*PROBLEM STATEMENT:* The required output is every record, written out exactly.

(Saved entries)
##########
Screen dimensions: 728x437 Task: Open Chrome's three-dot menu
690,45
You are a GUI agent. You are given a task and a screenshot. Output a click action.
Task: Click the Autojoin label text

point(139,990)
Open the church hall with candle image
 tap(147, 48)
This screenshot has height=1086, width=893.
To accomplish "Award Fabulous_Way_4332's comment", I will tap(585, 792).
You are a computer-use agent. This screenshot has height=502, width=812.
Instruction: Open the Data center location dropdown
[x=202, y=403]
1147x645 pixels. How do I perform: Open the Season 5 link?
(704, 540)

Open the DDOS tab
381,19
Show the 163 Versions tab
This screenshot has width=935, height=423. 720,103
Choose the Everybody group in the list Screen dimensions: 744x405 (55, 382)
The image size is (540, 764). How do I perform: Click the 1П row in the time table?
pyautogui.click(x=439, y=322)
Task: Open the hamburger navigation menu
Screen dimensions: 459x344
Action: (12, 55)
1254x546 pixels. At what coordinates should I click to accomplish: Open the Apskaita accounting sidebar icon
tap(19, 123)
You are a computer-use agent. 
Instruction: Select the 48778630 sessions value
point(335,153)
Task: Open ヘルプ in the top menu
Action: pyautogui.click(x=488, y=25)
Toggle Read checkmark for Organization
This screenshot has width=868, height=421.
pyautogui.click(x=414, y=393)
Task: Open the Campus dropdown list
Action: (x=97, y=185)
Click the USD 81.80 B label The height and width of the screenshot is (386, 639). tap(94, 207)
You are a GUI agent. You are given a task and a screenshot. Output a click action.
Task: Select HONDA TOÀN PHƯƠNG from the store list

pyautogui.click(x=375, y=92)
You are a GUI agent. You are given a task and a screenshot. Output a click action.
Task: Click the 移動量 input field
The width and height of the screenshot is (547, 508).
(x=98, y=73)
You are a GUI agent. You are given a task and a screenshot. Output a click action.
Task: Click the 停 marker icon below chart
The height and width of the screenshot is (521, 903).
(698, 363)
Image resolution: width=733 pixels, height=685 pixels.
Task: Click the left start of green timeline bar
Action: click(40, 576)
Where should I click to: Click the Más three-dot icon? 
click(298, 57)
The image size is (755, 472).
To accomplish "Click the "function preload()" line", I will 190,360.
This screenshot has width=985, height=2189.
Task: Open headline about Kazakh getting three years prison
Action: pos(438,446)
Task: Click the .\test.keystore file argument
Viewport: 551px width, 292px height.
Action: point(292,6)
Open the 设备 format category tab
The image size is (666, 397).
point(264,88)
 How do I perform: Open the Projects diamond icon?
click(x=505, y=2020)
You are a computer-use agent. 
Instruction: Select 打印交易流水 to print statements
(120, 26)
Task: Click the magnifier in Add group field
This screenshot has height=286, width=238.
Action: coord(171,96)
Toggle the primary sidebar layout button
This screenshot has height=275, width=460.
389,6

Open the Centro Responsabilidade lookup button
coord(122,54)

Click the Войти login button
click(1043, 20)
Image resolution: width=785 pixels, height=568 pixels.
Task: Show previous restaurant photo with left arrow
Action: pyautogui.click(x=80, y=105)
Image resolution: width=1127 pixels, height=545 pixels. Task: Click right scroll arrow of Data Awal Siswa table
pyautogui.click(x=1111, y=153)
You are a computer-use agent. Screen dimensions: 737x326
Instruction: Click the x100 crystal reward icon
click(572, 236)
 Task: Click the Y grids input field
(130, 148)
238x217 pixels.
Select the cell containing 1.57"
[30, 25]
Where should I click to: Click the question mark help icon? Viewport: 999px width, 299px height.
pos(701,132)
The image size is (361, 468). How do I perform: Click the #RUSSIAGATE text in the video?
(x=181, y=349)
##########
*OUTPUT:*
Screen dimensions: 728x437 Task: Open Chrome's three-dot menu
690,45
You are a GUI agent. You are given a task and a screenshot. Output a click action.
Task: Click the Autojoin label text

point(139,990)
Open the church hall with candle image
 tap(147, 48)
This screenshot has height=1086, width=893.
To accomplish "Award Fabulous_Way_4332's comment", I will tap(585, 792).
You are a computer-use agent. This screenshot has height=502, width=812.
Instruction: Open the Data center location dropdown
[x=202, y=403]
1147x645 pixels. How do I perform: Open the Season 5 link?
(704, 540)

Open the DDOS tab
381,19
Show the 163 Versions tab
This screenshot has width=935, height=423. 720,103
Choose the Everybody group in the list Screen dimensions: 744x405 (55, 382)
The image size is (540, 764). How do I perform: Click the 1П row in the time table?
pyautogui.click(x=439, y=322)
Task: Open the hamburger navigation menu
Screen dimensions: 459x344
Action: (12, 55)
1254x546 pixels. At what coordinates should I click to accomplish: Open the Apskaita accounting sidebar icon
tap(19, 123)
You are a computer-use agent. 
Instruction: Select the 48778630 sessions value
point(335,153)
Task: Open ヘルプ in the top menu
Action: pyautogui.click(x=488, y=25)
Toggle Read checkmark for Organization
This screenshot has width=868, height=421.
pyautogui.click(x=414, y=393)
Task: Open the Campus dropdown list
Action: (x=97, y=185)
Click the USD 81.80 B label The height and width of the screenshot is (386, 639). tap(94, 207)
You are a GUI agent. You are given a task and a screenshot. Output a click action.
Task: Select HONDA TOÀN PHƯƠNG from the store list

pyautogui.click(x=375, y=92)
You are a GUI agent. You are given a task and a screenshot. Output a click action.
Task: Click the 移動量 input field
The width and height of the screenshot is (547, 508).
(x=98, y=73)
You are a GUI agent. You are given a task and a screenshot. Output a click action.
Task: Click the 停 marker icon below chart
The height and width of the screenshot is (521, 903).
(698, 363)
Image resolution: width=733 pixels, height=685 pixels.
Task: Click the left start of green timeline bar
Action: click(40, 576)
Where should I click to: Click the Más three-dot icon? 
click(298, 57)
The image size is (755, 472).
To accomplish "Click the "function preload()" line", I will 190,360.
This screenshot has width=985, height=2189.
Task: Open headline about Kazakh getting three years prison
Action: pos(438,446)
Task: Click the .\test.keystore file argument
Viewport: 551px width, 292px height.
Action: point(292,6)
Open the 设备 format category tab
The image size is (666, 397).
point(264,88)
 How do I perform: Open the Projects diamond icon?
click(x=505, y=2020)
You are a computer-use agent. 
Instruction: Select 打印交易流水 to print statements
(120, 26)
Task: Click the magnifier in Add group field
This screenshot has height=286, width=238.
Action: coord(171,96)
Toggle the primary sidebar layout button
This screenshot has height=275, width=460.
389,6

Open the Centro Responsabilidade lookup button
coord(122,54)

Click the Войти login button
click(1043, 20)
Image resolution: width=785 pixels, height=568 pixels.
Task: Show previous restaurant photo with left arrow
Action: pyautogui.click(x=80, y=105)
Image resolution: width=1127 pixels, height=545 pixels. Task: Click right scroll arrow of Data Awal Siswa table
pyautogui.click(x=1111, y=153)
You are a computer-use agent. Screen dimensions: 737x326
Instruction: Click the x100 crystal reward icon
click(572, 236)
 Task: Click the Y grids input field
(130, 148)
238x217 pixels.
Select the cell containing 1.57"
[30, 25]
Where should I click to: Click the question mark help icon? Viewport: 999px width, 299px height.
pos(701,132)
The image size is (361, 468). How do I perform: Click the #RUSSIAGATE text in the video?
(x=181, y=349)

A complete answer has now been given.